Moreover, there is no reason why we cannot construct rules and responsibilities to mitigate the political risk of excessive use. Bernanke, for example, has proposed giving independent central banks the authority to approve a maximum quantity of monetary finance if they believe doing so is necessary to achieve their clearly defined inflation target.
Of course, opponents can counter with a “slippery slope” argument: Only total prohibition is a defensible line against political pressure for ever-laxer rules. And in countries with a recent history of excessive monetary finance – for example, Brazil, which is still struggling to contain inflation amid political pressures for large deficit finance – that argument could be compelling. But if the European Central Bank, the Bank of England, or the Fed could independently approve a maximum quantity of monetary finance, no erosion of their independence would inevitably follow.
The crucial issue is whether political systems can be trusted to establish and maintain appropriate discipline. Hamada cites the example of Japanese Finance Minister Korekiyo Takahashi, who used monetary-financed fiscal expansion to pull Japan’s economy out of recession in the early 1930s. Takahashi rightly sought to tighten policy once adequate output and price growth had returned, but was assassinated by militarists keen to use unconstrained monetary finance to support imperial expansion.

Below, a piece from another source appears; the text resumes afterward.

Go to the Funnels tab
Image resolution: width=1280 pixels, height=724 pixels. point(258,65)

But Hamada’s inference that this illustrates the inherent dangers of monetary finance is not credible. Continued deflation would also have destroyed Japan’s constitutional system, as it did Germany’s. And if Takahashi had stimulated the economy with negative interest rates, and then sought to reverse that policy, he would have met the same end.

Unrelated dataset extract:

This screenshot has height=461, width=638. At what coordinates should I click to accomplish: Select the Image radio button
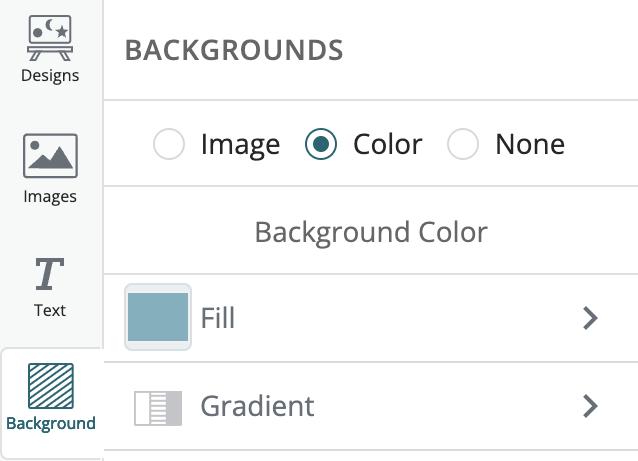(x=169, y=144)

Prohibition of monetary finance cannot secure democracy or the rule of law in the face of powerful anti-democratic forces. But disciplined and moderate monetary finance, by combating deflationary dangers, might sometimes help. So, rather than prohibiting it, we should ensure its responsible use. The likely alternative is not no monetary finance, but monetary finance implemented too late and in an undisciplined fashion.
Japan today illustrates that danger. Having eschewed monetary finance for too long, it now has so much public debt (about 250% of GDP) that if that debt were all monetized, excessive inflation would probably result. But there is no credible scenario in which that debt can ever be “repaid” in the normal sense of the word. De facto monetization is the inevitable result, with the Bank of Japan purchasing each month more bonds than the government issues, even while it denies that monetary finance is an acceptable policy option.
If Japan had followed Bernanke’s advice in 2003 and implemented a moderate money-financed stimulus, it would today have a slightly higher price level and a lower debt-to-GDP ratio. Having failed to do that, it should now define clear rules and responsibilities to govern and manage as best as possible the inevitable monetization of some part of its accumulated debts.
The lesson of Japan – but not only Japan – is clear: It is better to recognize the technical case for monetary finance and mitigate the political dangers than to prohibit its use entirely and pile up still greater dangers for the future.